- **課題の内容**
**A)** EU次期予算案の記事に基づいて、次の問いに答えてください。
(i) 予算規模はEU加盟27カ国の域内総所得の何%に相当しますか。
(ii) ウクライナ支援にはいくら割り当てられますか。
(iii) 予算案の成立には何が必要ですか。
**B)** EU次期予算案の記事のうち、「予算規模はEU加盟27カ国の」から「容が修正される可能性もある。」までを、両端の語句も含めて一字も変えずに書き出してください。

- **本文**
【ブリュッセル 7月17日 時事】欧州連合(EU)欧州委員会は16日、2028~34年を対象とする次期中期予算案を提示した。規模は2兆ユーロ(約344兆円)と過去最大。産業競争力や防衛力の強化に重点配分するのが特徴だ。
予算規模はEU加盟27カ国の域内総所得の1.26%に相当し、現行の1.13%を上回る。
次期予算案では、米中両国に対抗可能な産業基盤の構築などを目指して設立する「欧州競争力基金」に4510億ユーロを充てる。このうち、防衛・宇宙分野には現行の5倍に当たる1310億ユーロを配分。また、移民管理・国境警備には3倍の340億ユーロ、ウクライナ支援にも1000億ユーロを割り当てる。
予算の大部分を占める加盟国の拠出金は現行水準を維持しつつ、電子ごみやたばこへの課税、大企業からの徴収といった新たな財源も盛り込んだ。予算案の成立には加盟国の全会一致による承認が必要で、協議次第で内容が修正される可能性もある。
フォンデアライエン欧州委員長は記者会見で「これは新しい時代のための予算だ。欧州の野心に応え、課題に立ち向かい、独立性を強化する」と語った。

- **一覧データ**
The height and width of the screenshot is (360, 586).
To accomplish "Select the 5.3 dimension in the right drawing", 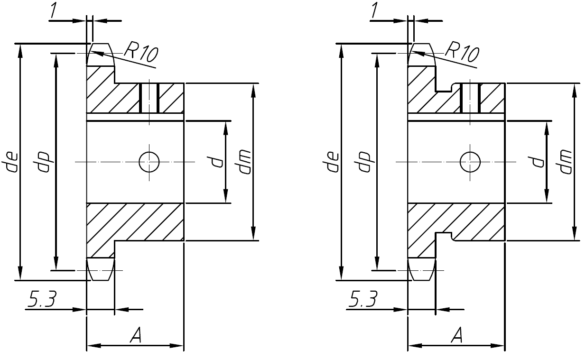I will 363,300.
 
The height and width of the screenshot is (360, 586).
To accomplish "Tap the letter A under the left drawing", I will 136,336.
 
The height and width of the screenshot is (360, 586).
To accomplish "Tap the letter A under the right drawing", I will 456,336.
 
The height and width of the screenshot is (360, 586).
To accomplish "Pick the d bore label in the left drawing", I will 217,162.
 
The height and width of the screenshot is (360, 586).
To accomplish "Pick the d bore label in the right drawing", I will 538,162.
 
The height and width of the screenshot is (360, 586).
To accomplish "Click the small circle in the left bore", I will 149,162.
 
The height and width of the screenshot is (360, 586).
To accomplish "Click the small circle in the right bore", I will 470,162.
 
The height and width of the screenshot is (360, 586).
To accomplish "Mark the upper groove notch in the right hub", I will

- **課題の解答**
**A)**
(i) 1.26%に相当します。
(ii) 1000億ユーロが割り当てられます。
(iii) 加盟国の全会一致による承認が必要です。

**B)**
予算規模はEU加盟27カ国の域内総所得の1.26%に相当し、現行の1.13%を上回る。
次期予算案では、米中両国に対抗可能な産業基盤の構築などを目指して設立する「欧州競争力基金」に4510億ユーロを充てる。このうち、防衛・宇宙分野には現行の5倍に当たる1310億ユーロを配分。また、移民管理・国境警備には3倍の340億ユーロ、ウクライナ支援にも1000億ユーロを割り当てる。
予算の大部分を占める加盟国の拠出金は現行水準を維持しつつ、電子ごみやたばこへの課税、大企業からの徴収といった新たな財源も盛り込んだ。予算案の成立には加盟国の全会一致による承認が必要で、協議次第で内容が修正される可能性もある。